Exercise input:

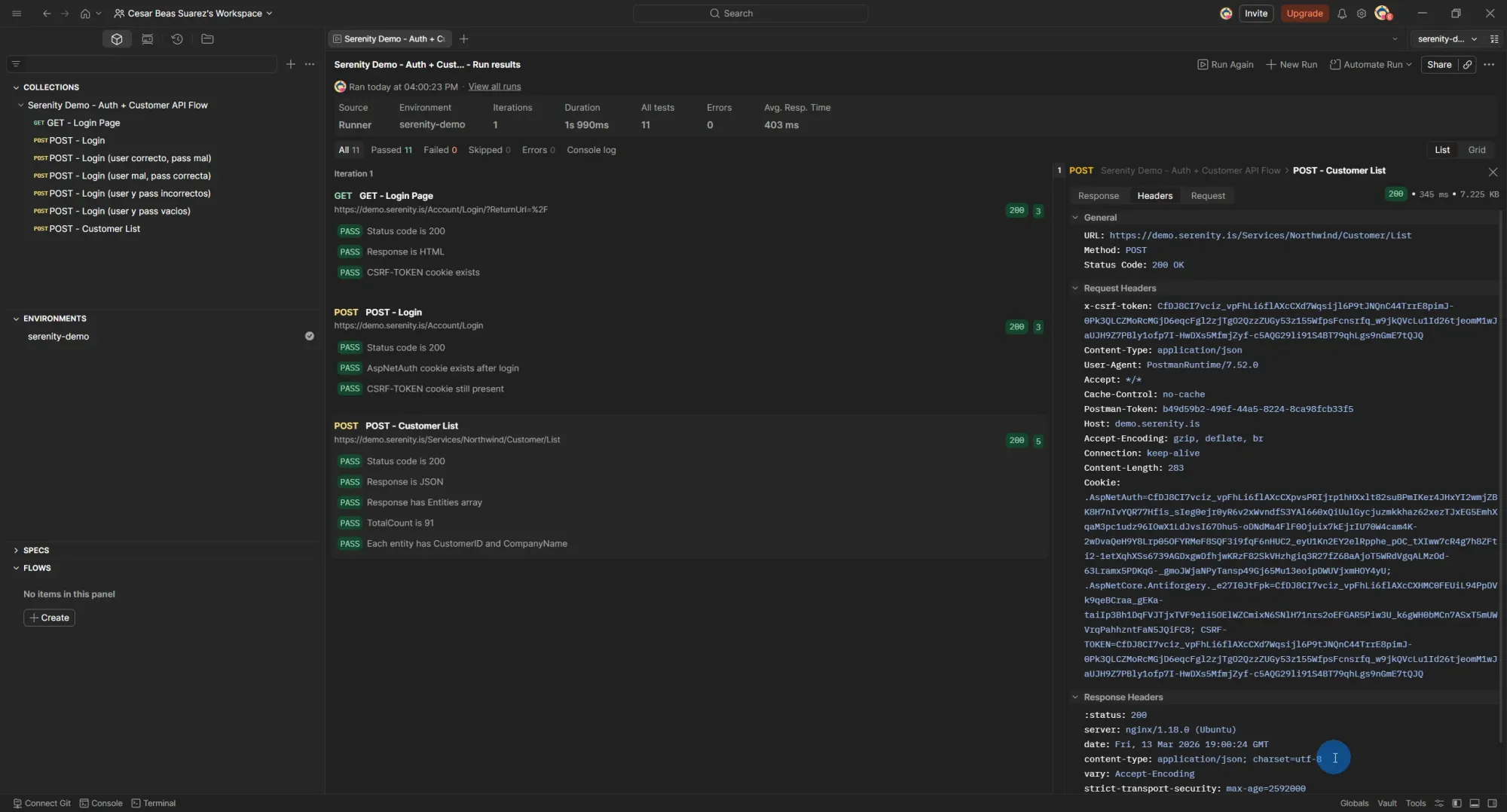
Task: Start a New Run
Action: pos(1291,65)
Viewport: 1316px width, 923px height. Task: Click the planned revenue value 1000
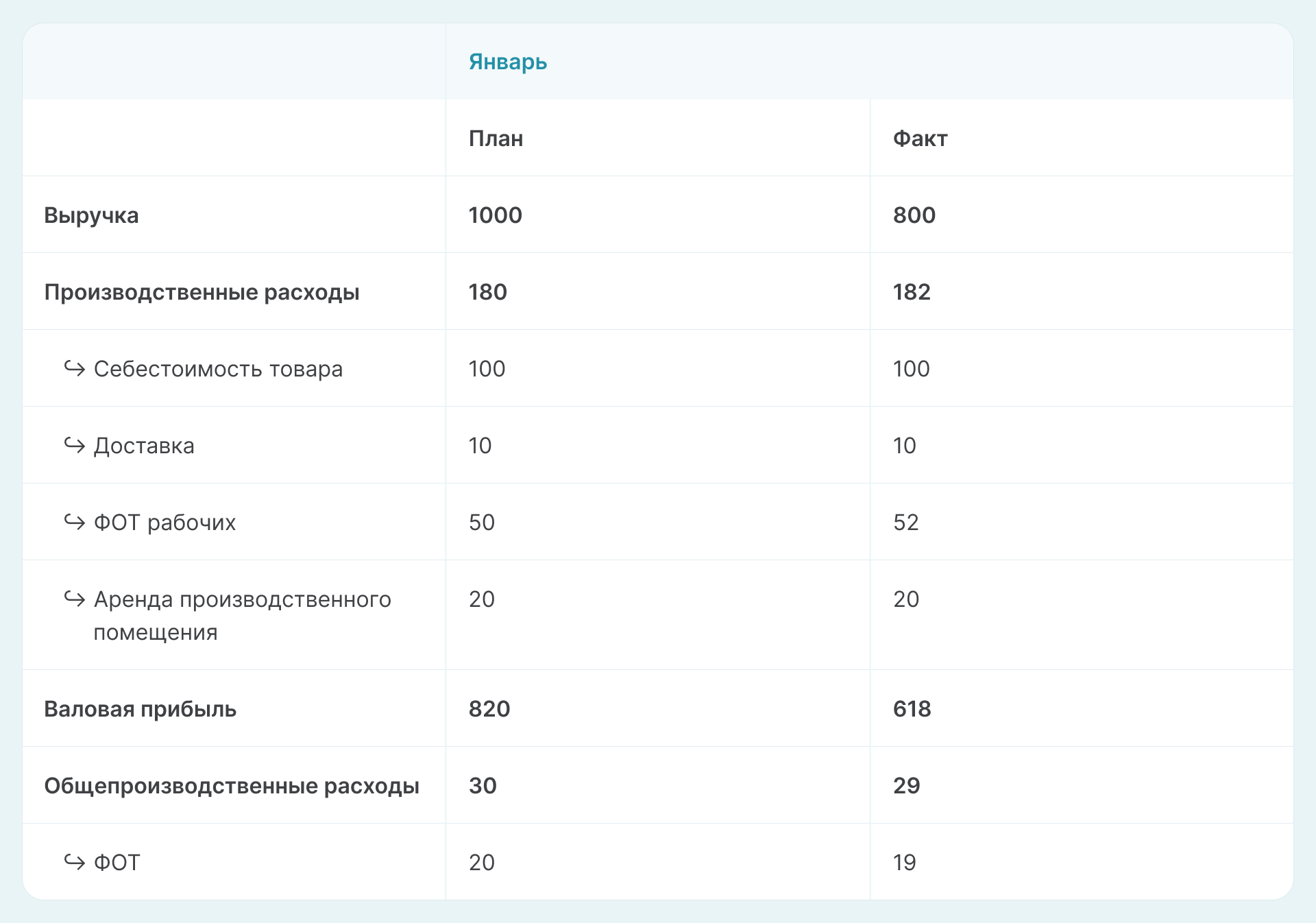[495, 215]
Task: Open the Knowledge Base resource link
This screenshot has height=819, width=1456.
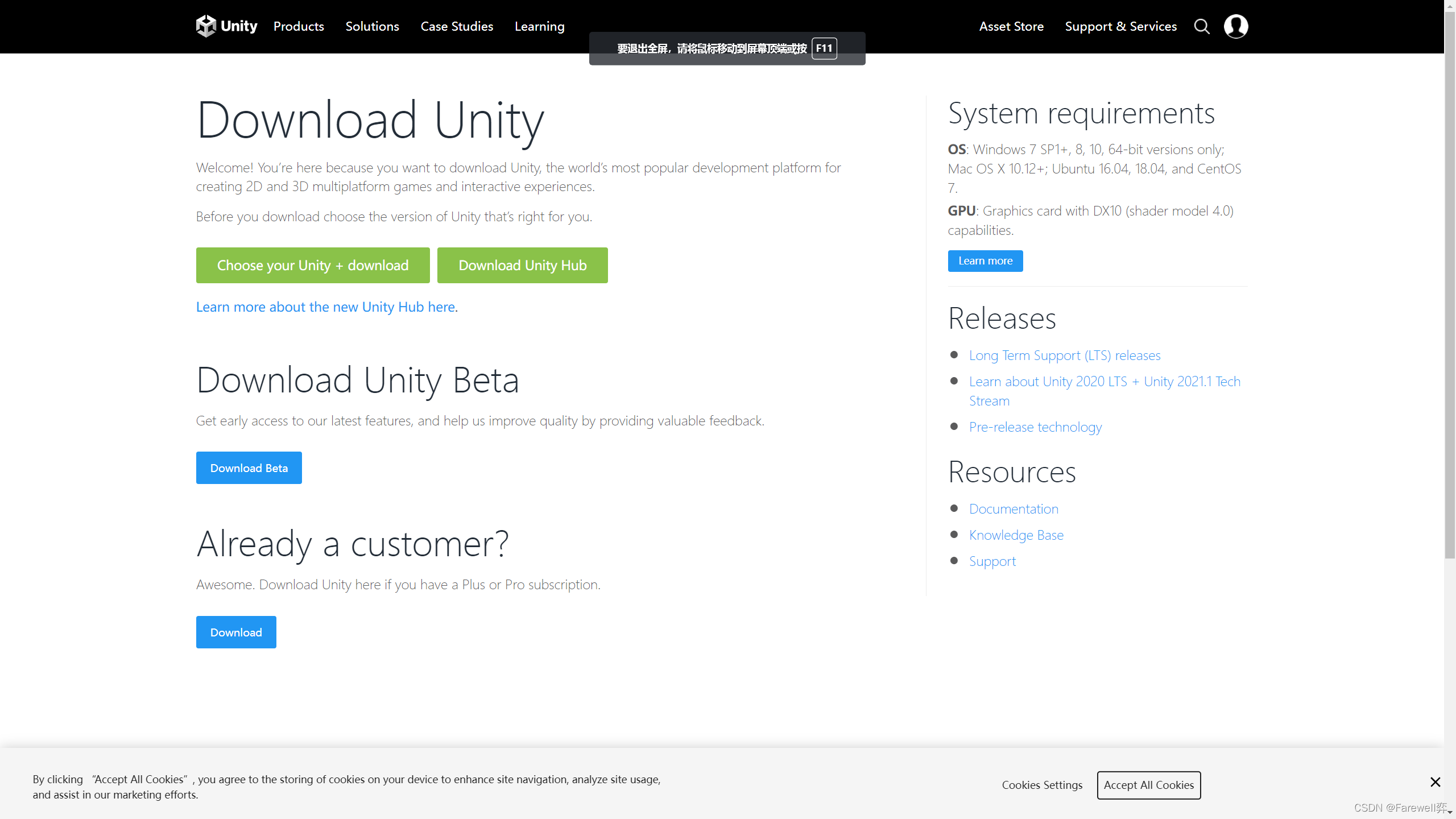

Task requirements:
Please write out exactly the lines starting at the one that contains "Task: Open the Knowledge Base resource link" and ending with the final line of the entries, both ends included. Do not write out any pictures.

Answer box:
Task: Open the Knowledge Base resource link
This screenshot has height=819, width=1456.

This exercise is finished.